Robust Fine-tuning of Vision-Language-Action Robot Policies via Parameter Merging

ICLR 2026 Conference SubmissionAnonymous Authors
Robust fine-tuninggeneralist robot policymodel merging
Abstract:

Generalist robot policies, trained on large and diverse datasets, have demonstrated the ability to generalize across a wide spectrum of behaviors, enabling a single policy to act in varied real-world environments. However, they still fall short on new tasks not covered in the training data. When finetuned on limited demonstrations of a new task, these policies often overfit to the specific demonstrations---not only losing their prior abilities to solve a wide variety of generalist tasks but also failing to generalize within the new task itself.
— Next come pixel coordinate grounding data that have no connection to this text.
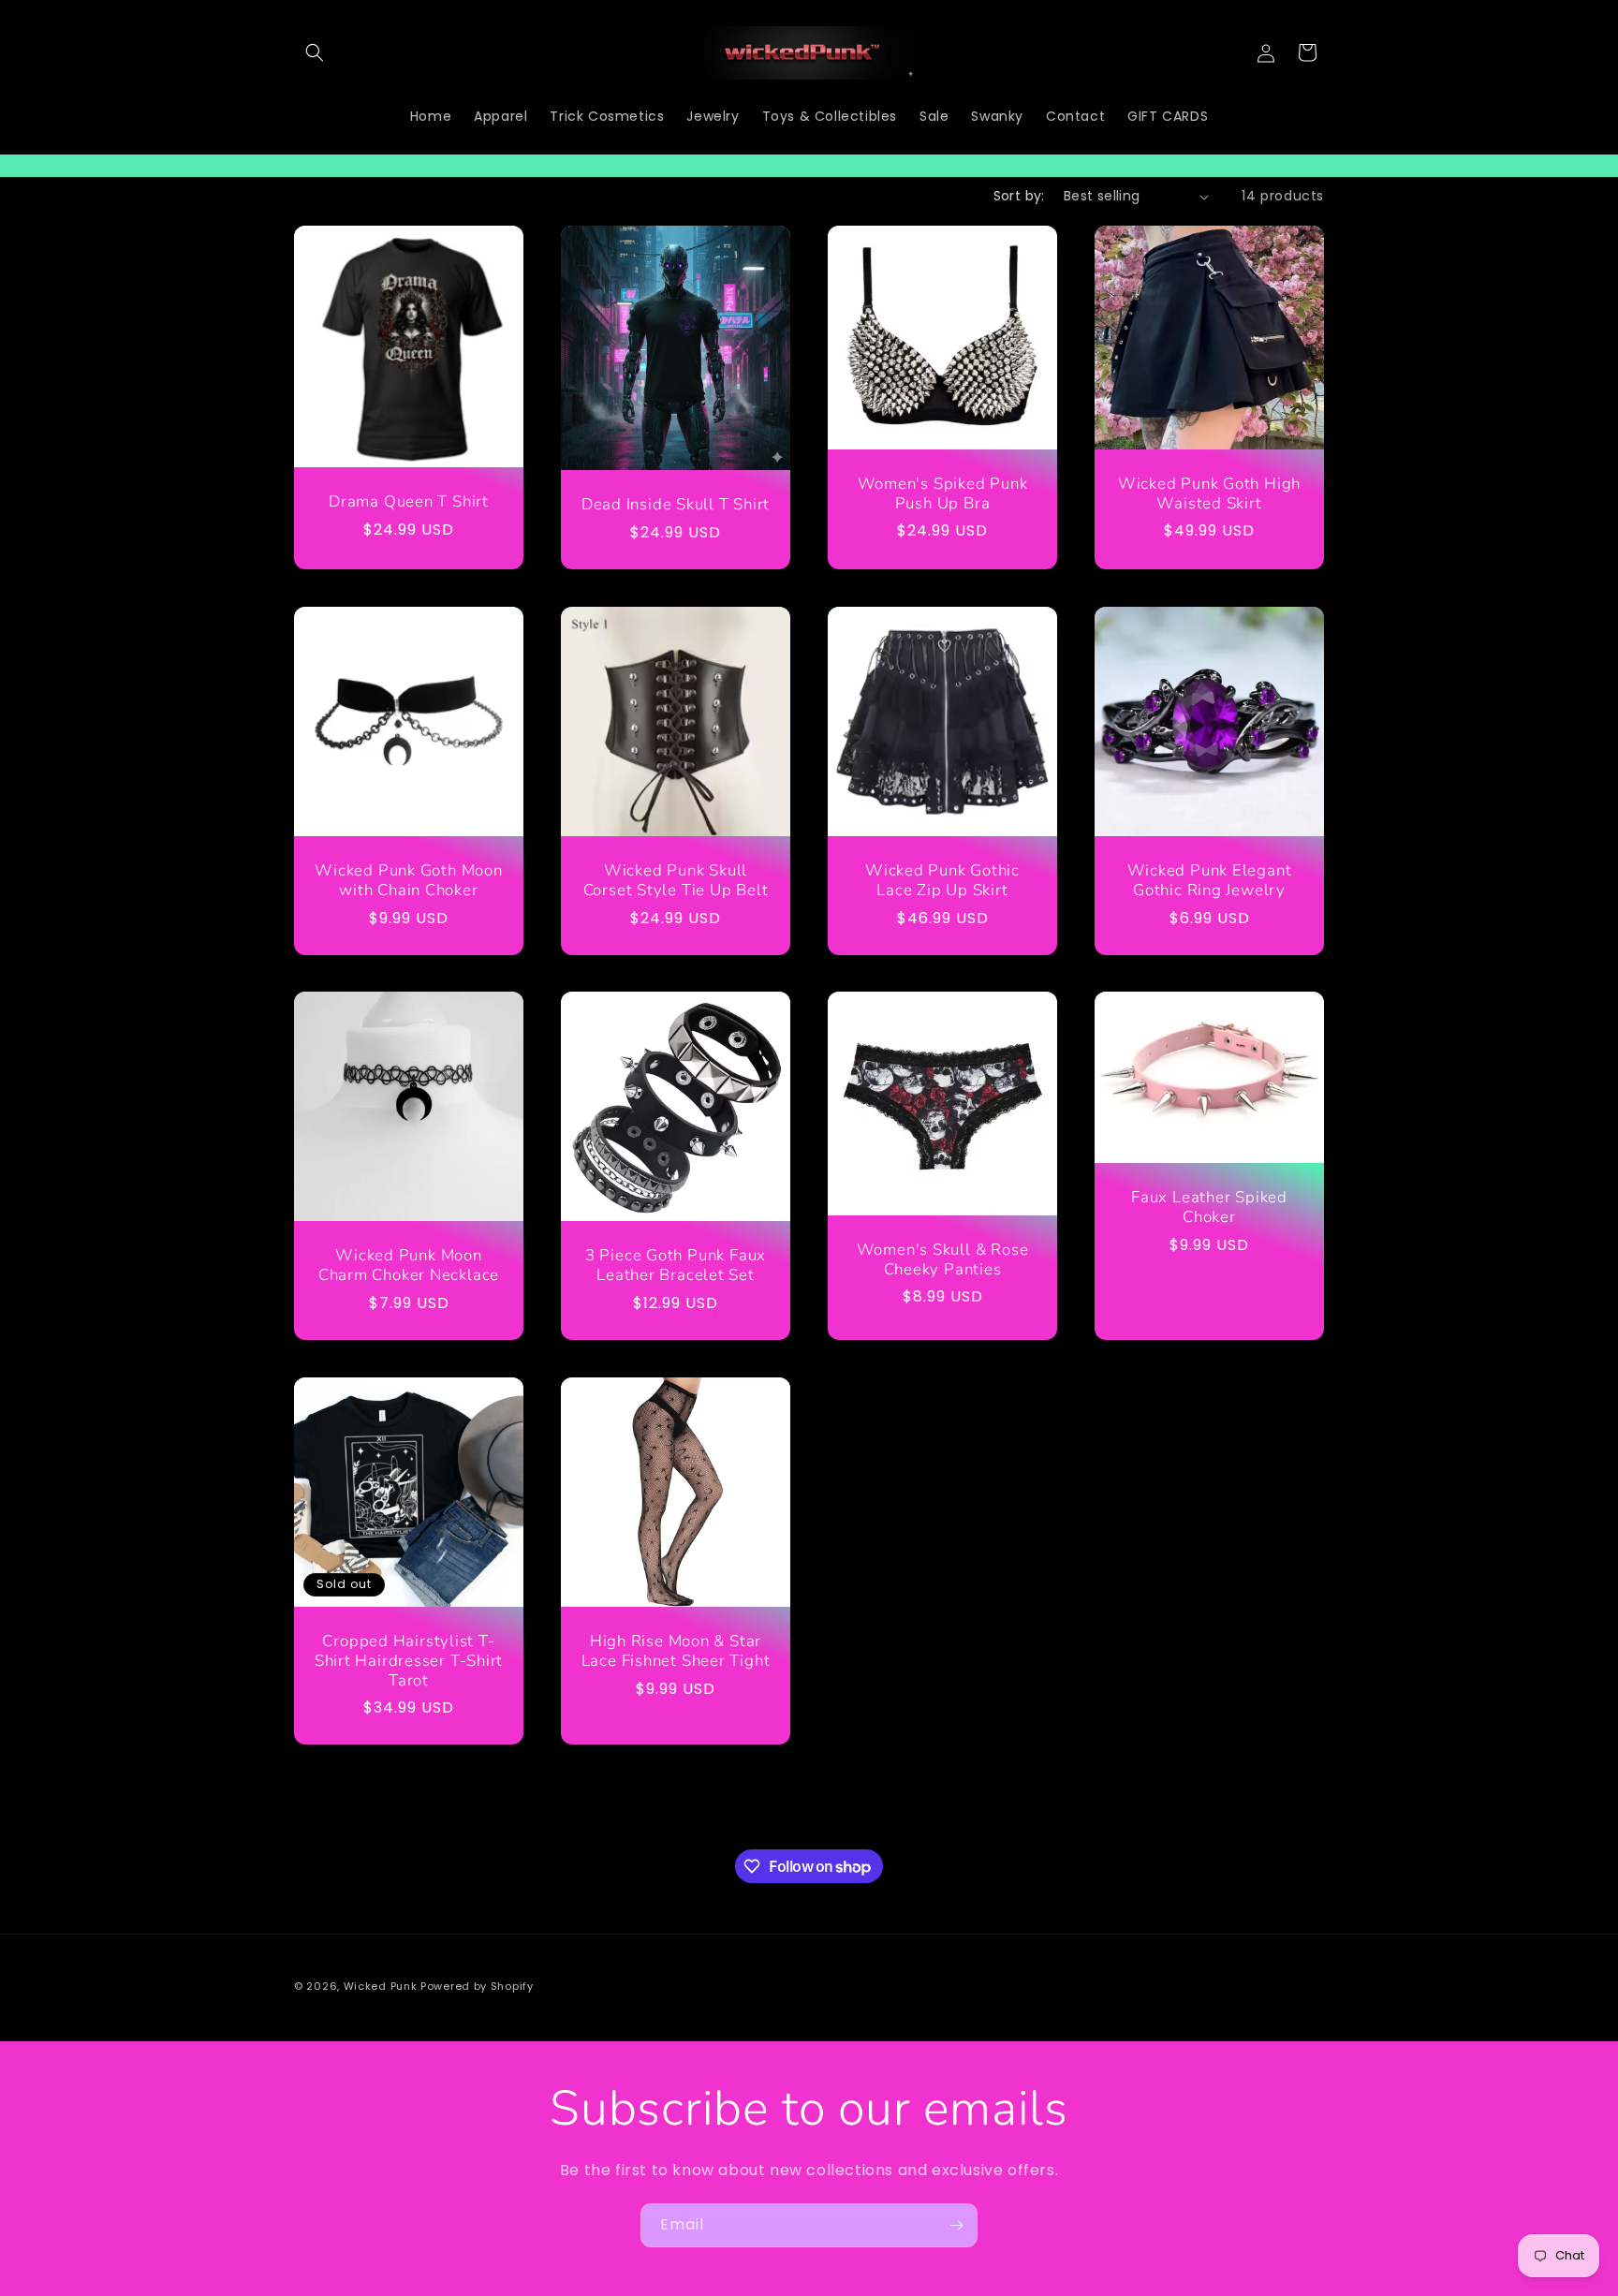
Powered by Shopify (477, 1986)
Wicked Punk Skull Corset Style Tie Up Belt (676, 881)
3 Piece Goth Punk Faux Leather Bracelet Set (675, 1266)
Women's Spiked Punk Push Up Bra (943, 494)
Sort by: (1019, 195)
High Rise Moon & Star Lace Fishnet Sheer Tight (676, 1651)
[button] (314, 52)
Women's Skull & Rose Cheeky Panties (943, 1260)
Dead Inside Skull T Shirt (676, 505)
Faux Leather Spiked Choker (1209, 1209)
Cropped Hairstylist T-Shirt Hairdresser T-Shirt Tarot (409, 1661)
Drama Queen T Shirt (409, 502)
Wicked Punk (382, 1986)
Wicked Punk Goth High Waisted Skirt (1209, 494)
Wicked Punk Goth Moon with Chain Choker (408, 881)
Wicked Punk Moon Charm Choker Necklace (408, 1266)
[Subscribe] (956, 2225)
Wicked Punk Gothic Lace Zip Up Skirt (942, 881)
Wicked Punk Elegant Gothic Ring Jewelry (1209, 881)
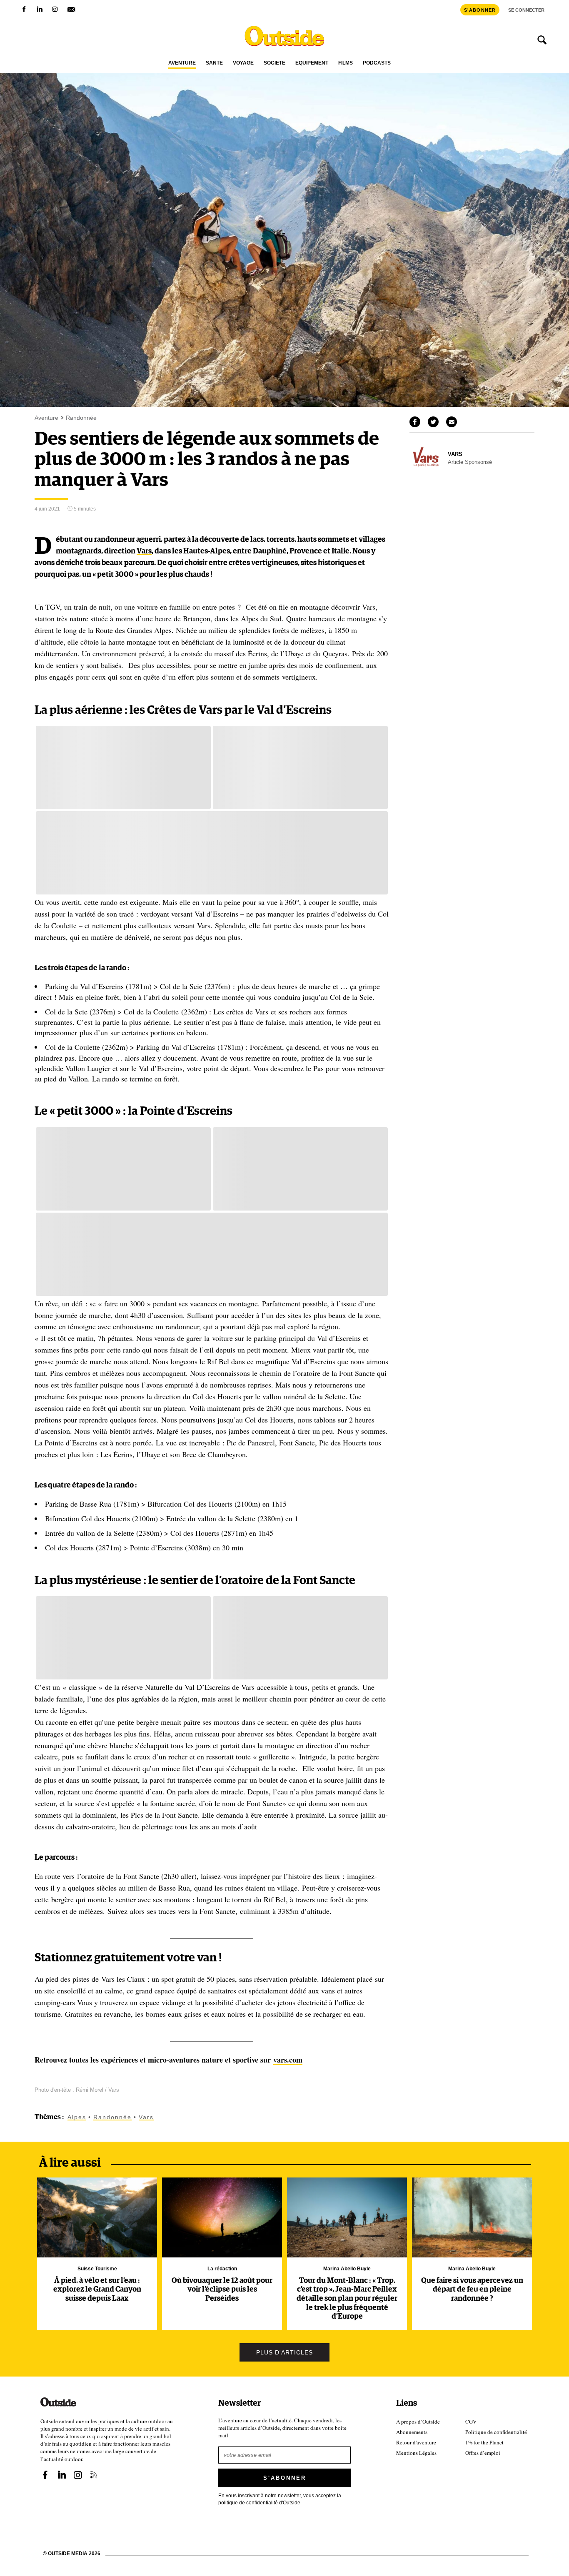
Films (345, 63)
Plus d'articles (284, 2352)
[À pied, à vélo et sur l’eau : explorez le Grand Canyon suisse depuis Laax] (97, 2217)
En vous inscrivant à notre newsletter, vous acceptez (279, 2499)
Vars (144, 551)
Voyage (243, 63)
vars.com (287, 2059)
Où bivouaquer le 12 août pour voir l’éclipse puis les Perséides (222, 2289)
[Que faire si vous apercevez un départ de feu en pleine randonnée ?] (472, 2217)
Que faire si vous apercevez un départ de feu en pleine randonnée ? (472, 2289)
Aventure (182, 63)
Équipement (311, 63)
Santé (214, 63)
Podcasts (377, 63)
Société (274, 63)
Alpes (76, 2117)
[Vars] (426, 471)
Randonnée (81, 418)
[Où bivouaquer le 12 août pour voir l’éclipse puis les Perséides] (222, 2217)
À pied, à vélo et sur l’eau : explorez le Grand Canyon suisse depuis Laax (97, 2289)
In this work, we aim to develop a method that preserves the generalization capabilities of the generalist policy during finetuning, allowing a single policy to robustly incorporate a new skill into its repertoire. Our goal is a single policy that both learns to generalize to variations of the new task and retains the broad competencies gained from pretraining. We show that this can be achieved through a simple yet effective strategy: interpolating the weights of a finetuned model with that of the pretrained model. We show, across extensive simulated and real-world experiments, that such model merging produces a single model that inherits the generalist abilities of the base model and learns to solve the new task robustly, outperforming both the pretrained and finetuned model on out-of-distribution variations of the new task. Moreover, we show that model merging enables continual acquisition of new skills in a lifelong learning setting, without sacrificing previously learned generalist abilities.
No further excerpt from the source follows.